LISTED RECORDS:
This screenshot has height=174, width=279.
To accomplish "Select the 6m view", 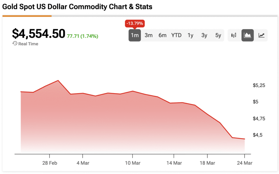I will click(x=162, y=35).
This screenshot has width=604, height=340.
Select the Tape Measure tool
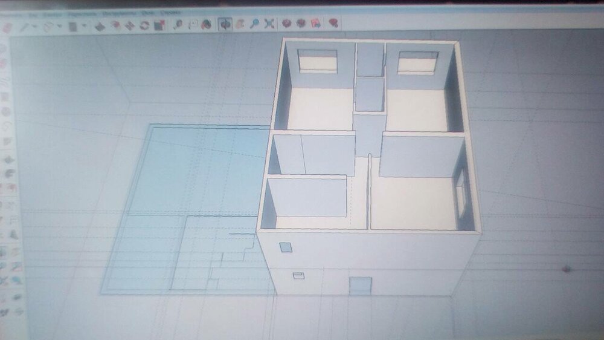(x=178, y=25)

DESCRIPTION OF THE TASK: Retype the part of the data that opens with the line containing "This screenshot has width=604, height=340." and runs through the end of the data, both ends included, leaving out the pictures.

THE OUTPUT:
This screenshot has width=604, height=340.
Select the Tape Measure tool
(x=178, y=25)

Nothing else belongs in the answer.